From 1f4e6084730fe72e8e1a64aeed333d06610d7bfa Mon Sep 17 00:00:00 2001
From: Patrick Taylor <1963845+pstaylor-patrick@users.noreply.github.com>
Date: Sun, 21 Jun 2026 16:07:26 -0500
Subject: [PATCH 2/2] fix(pst:sweep): resolve 8 adversarial findings in v2
 tournament scouting

- Opus judge is foreground (background+await was contradictory)
- Scouts use raw gh api only; no sub-skill calls (fixes circular
  Strategy C, resolve-threads branch requirement, mutation risk)
- Strategy C uses existing reviewDecision from Phase 1 JSON
- Result block extended with PRs_TOTAL/IMPROVED, SIGNAL/NOISE counts
  so judge has real data for all three scoring axes
- Phase 1 PR list injected into each scout prompt (no re-discovery)
- Phase 2 Strategy C uses gh pr view reviewDecision after code-review
- Non-Node repo guard added to Phase 2 bootstrap
- Scout agents restricted to read-only Bash + gh api

Co-Authored-By: Claude Sonnet 4.6 <noreply@anthropic.com>
---
 skills/pst:sweep/SKILL.md | 64 +++++++++++++++++++++++++--------------
 1 file changed, 42 insertions(+), 22 deletions(-)

diff --git a/skills/pst:sweep/SKILL.md b/skills/pst:sweep/SKILL.md
index 3869775..105879f 100644
--- a/skills/pst:sweep/SKILL.md
+++ b/skills/pst:sweep/SKILL.md
@@ -101,32 +101,43 @@ Spawn **3 foreground Sonnet agents** in a single response turn (NO `run_in_backg
 All three must complete before the judge. Each reads PR state via `gh pr view --json` and
 `gh pr checks` only -- NO mutations, NO comment posts, NO pushes.
 
+**Inject the Phase 1 PR list** (`{number, title, isDraft, unresolvedThreadCount,
+reviewDecision, checkStatus}`) into each scout prompt as the single source of truth.

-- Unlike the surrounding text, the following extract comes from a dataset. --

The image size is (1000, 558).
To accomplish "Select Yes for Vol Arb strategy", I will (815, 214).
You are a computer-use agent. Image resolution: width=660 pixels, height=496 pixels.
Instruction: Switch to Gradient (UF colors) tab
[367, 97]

+Scouts must not run `gh pr list`. Each scout prompt must open with: "You have access to
+Bash (read-only: `gh api`, `gh pr view`, `git log`, `git diff`) and Read only. Do not
+use Edit, Write, or invoke any Skill tool."
+
 ### Strategy A -- Conservative
 
-Simulate: inspect all PRs for resolvable threads via read-only `pst:resolve-threads`.

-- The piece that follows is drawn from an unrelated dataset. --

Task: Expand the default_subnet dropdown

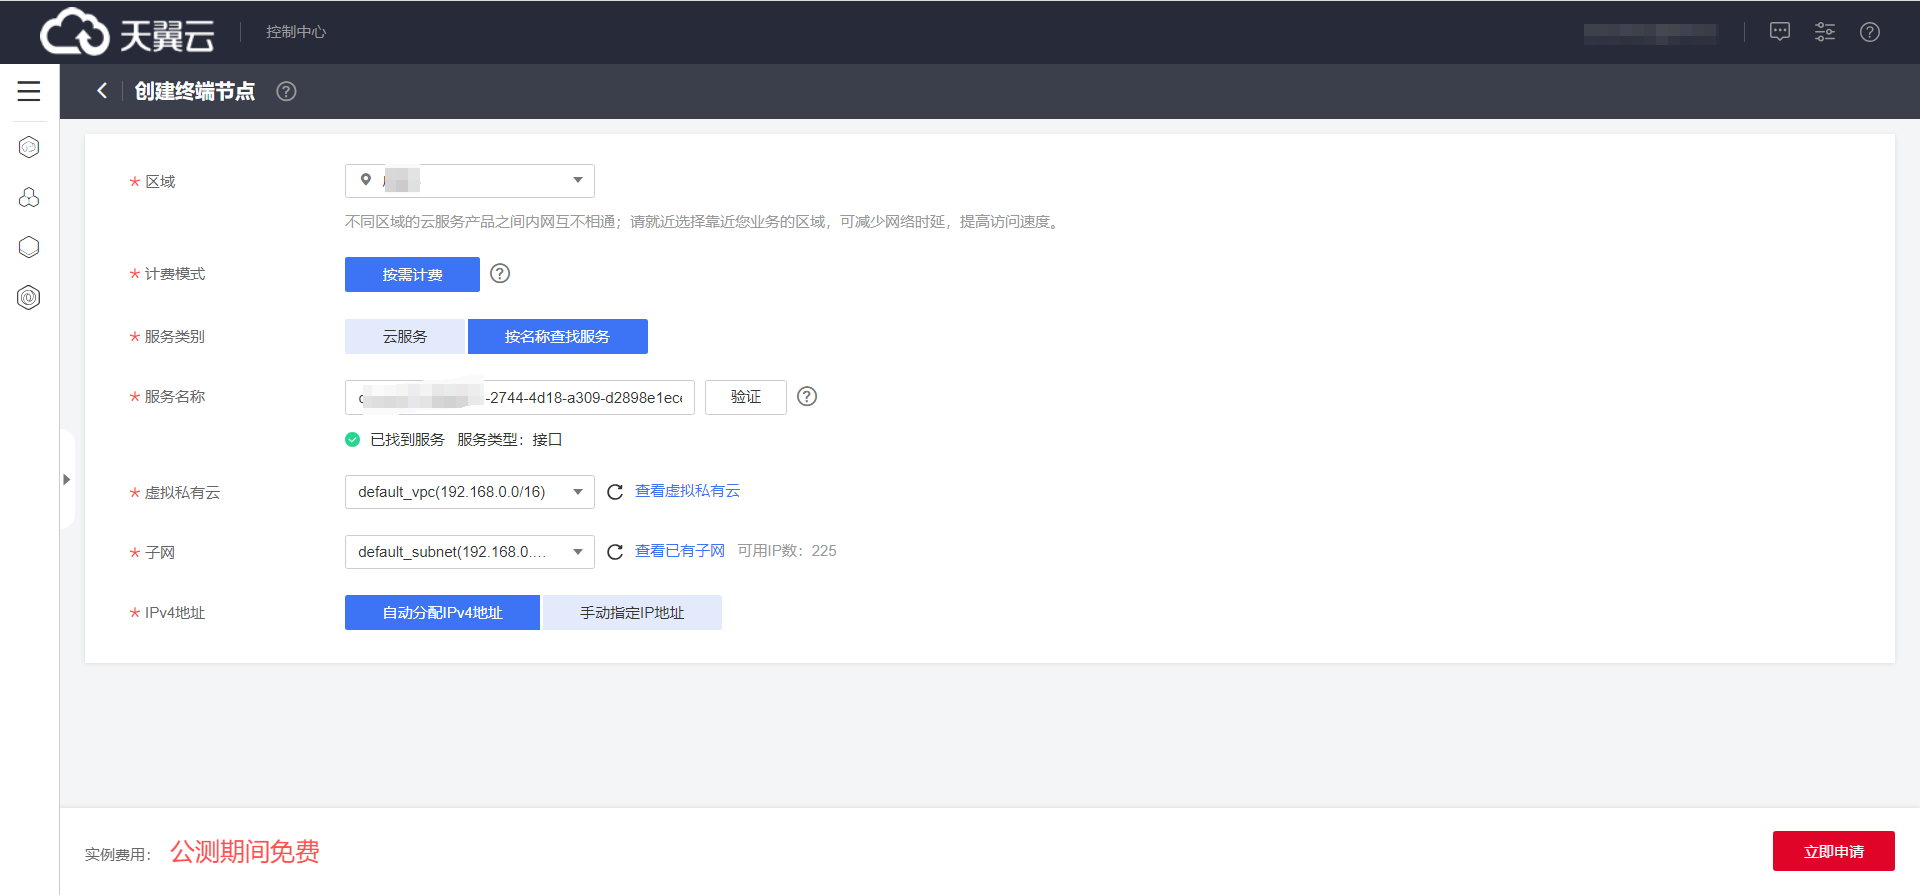Action: (469, 552)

-Skip code-review and qa entirely. Report which threads are fixable, which PRs have merge
-conflicts, and which would benefit most from thread cleanup.

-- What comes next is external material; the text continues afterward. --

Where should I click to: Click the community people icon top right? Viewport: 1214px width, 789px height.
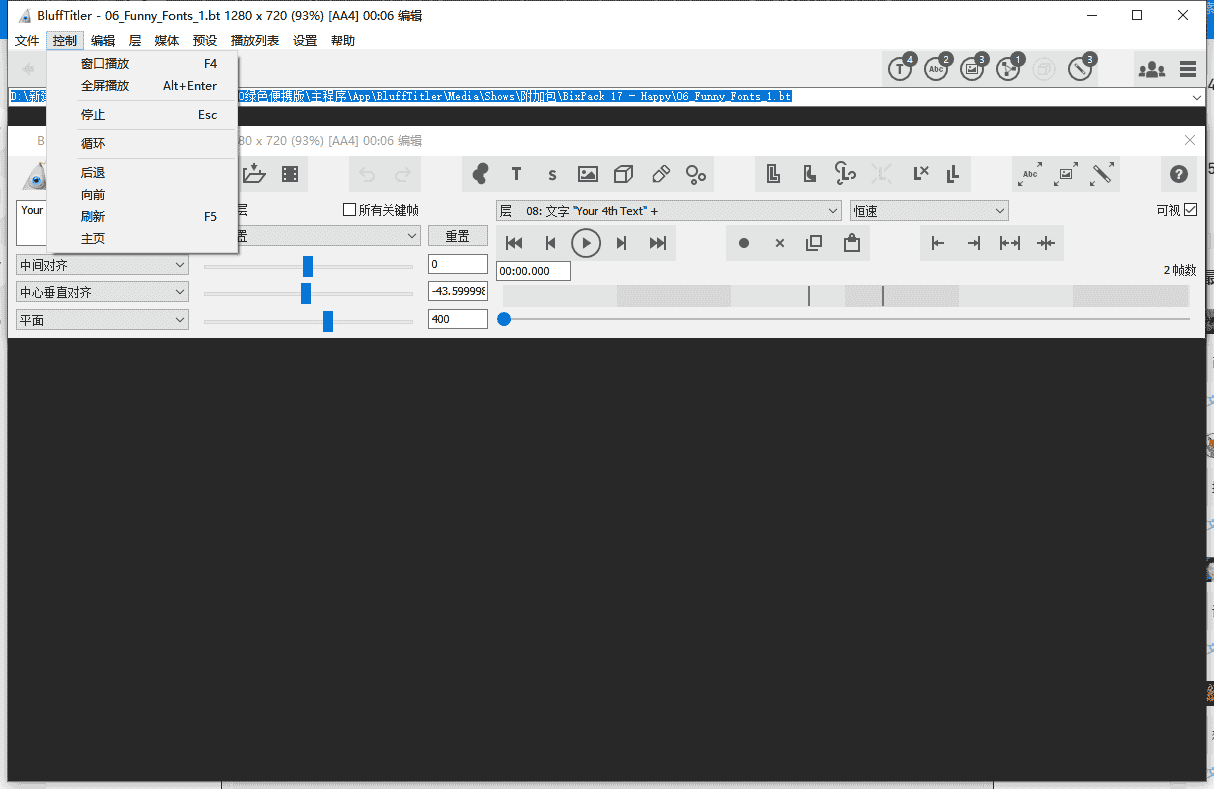(1151, 68)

+Query `gh pr view $PR_NUMBER --json reviewThreads` per PR to count unresolved bot threads
+that WOULD be resolved. Skip code-review and qa. Report fixable threads, merge conflicts,
+and top cleanup candidates. No sub-skill calls.
 
 ### Strategy B -- Standard
 
-Simulate per PR: resolve -> code-review -> qa sequentially. Skip drafts and conflict-blocked
-PRs. Report projected findings for each stage across all PRs.
+Read `gh pr checks $PR_NUMBER` and the injected `unresolvedThreadCount` / `reviewDecision`
+per PR. Estimate projected findings per stage across all PRs. Skip drafts and
+conflict-blocked PRs. No sub-skill calls.
 
 ### Strategy C -- Review-gated
 
-Simulate: run code-review inspection first per PR. Only plan qa for PRs code-review would
-mark APPROVED. Skip qa entirely for CHANGES_REQUESTED PRs to save compute. Report which PRs
-gate out and why.
+Use `reviewDecision` from the injected PR list. Gate qa estimates on
+`reviewDecision == "APPROVED"`; skip qa for `CHANGES_REQUESTED` PRs. Report which PRs
+gate out and why. No sub-skill calls.
 
 ### Required result block (each agent)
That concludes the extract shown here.